I think that many researchers interested in AI safety per se mostly think about the former. I think that researchers with a more practical orientation mostly think about the latter.
The ambitious approach
The maximally ambitious approach has a natural theoretical appeal, but it also seems quite hard. It requires understanding human preferences in domains where humans are typically very uncertain, and where our answers to simple questions are often inconsistent, like how we should balance our own welfare with the welfare of others, or what kinds of activities we really want to pursue vs. enjoying in the moment. (It seems unlikely to me that there is a unified notion of “what I want” in many of these cases.) It also requires extrapolation to radically unfamiliar domains, where we will need to make decisions about issues like population ethics, what kinds of creatures do we care about, and unforeseen new technologies.
I have written about this problem, pointing out that it is unclear how you would solve it even with an unlimited amount of computing power. My impression is that most practitioners don’t think of this problem even as a long-term research goal — it’s a qualitatively different project without direct relevance to the kinds of problems they want to solve.
The narrow approach
The narrow approach looks relatively tractable and well-motivated by existing problems. We want to build machines that helps us do the things we want to do, and to that end they need to be able to understand what we are trying to do and what instrumental values guide our behavior. To the extent that our “preferences” are underdetermined or inconsistent, we are happy if our systems at least do as well as a human, and make the kinds of improvements that humans would reliably consider improvements.
But it’s not clear that anything short of the maximally ambitious approach can solve the problem we ultimately care about. A sufficiently clever machine will be able to make long-term plans that are significantly better than human plans. In the long run, we will want to be able to use AI abilities to make these improved plans, and to generally perform tasks in ways that humans would never think of perform them — going far beyond correcting simple errors that can be easily recognized as such.

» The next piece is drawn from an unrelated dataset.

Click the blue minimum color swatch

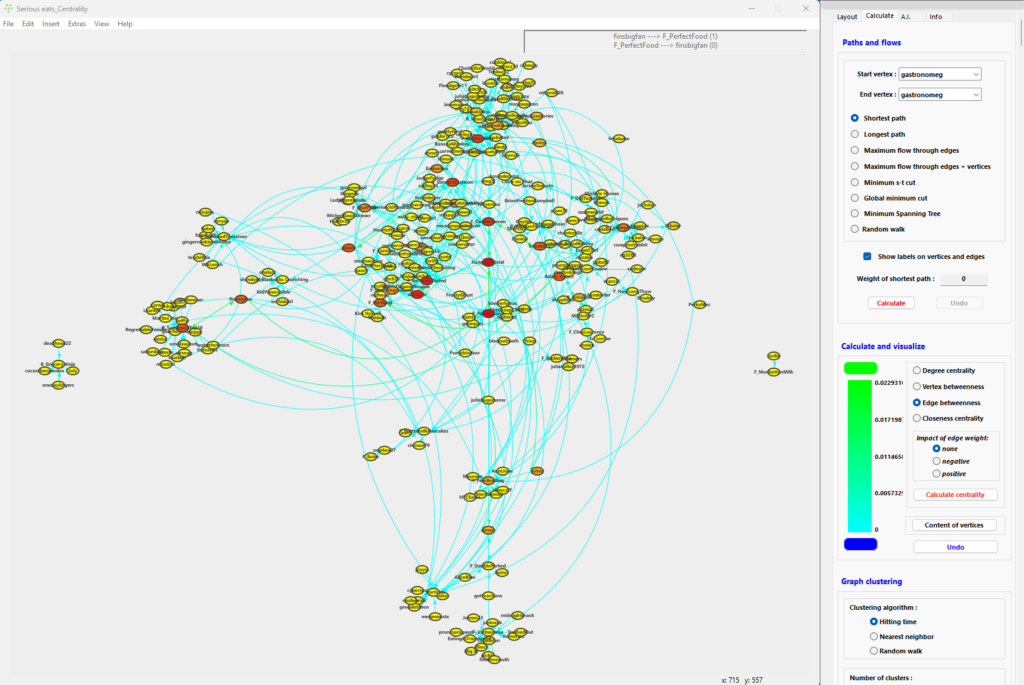860,544
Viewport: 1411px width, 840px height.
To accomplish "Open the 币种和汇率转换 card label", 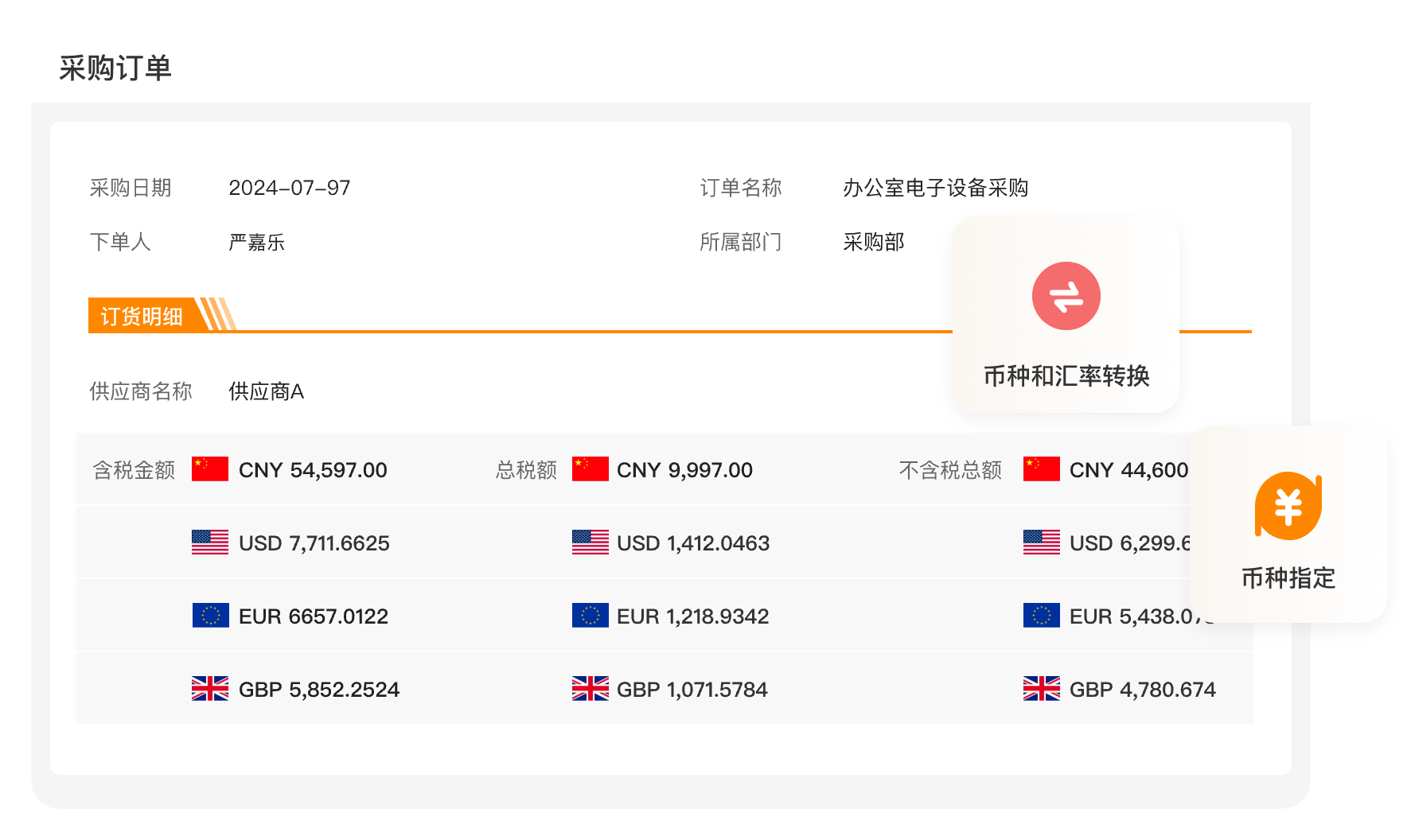I will coord(1066,375).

In defense of the narrow approach
I think that the narrow approach probably takes us much further than it at first appears. I’ve written about these arguments before, which are for the most part similar to the reasons that approval-directed agents or directly mimicking human behavior might work, but I’ll quickly summarize them again:
Humans have many clear instrumental goals like “remaining in effective control of the AI systems I deploy,” “acquiring resources and other influence in the world,” or “better understanding the world and what I want.” A value learner may able to learn robust preferences like these and pursue those instrumental goals using all of its ingenuity. Such AI’s would not necessarily be at a significant disadvantage with respect to normal competition, yet the resources they acquired would remain under meaningful human control (if that’s what their users would prefer).
This requires learning robust formulations of concepts like “meaningful control,” but it does not require making inferences about cases where humans have conflicting intuitions, nor considering cases which are radically different from those encountered in training — AI systems can continue to gather training data and query their users even as the nature of human-AI interactions changes (if that’s what their users would prefer).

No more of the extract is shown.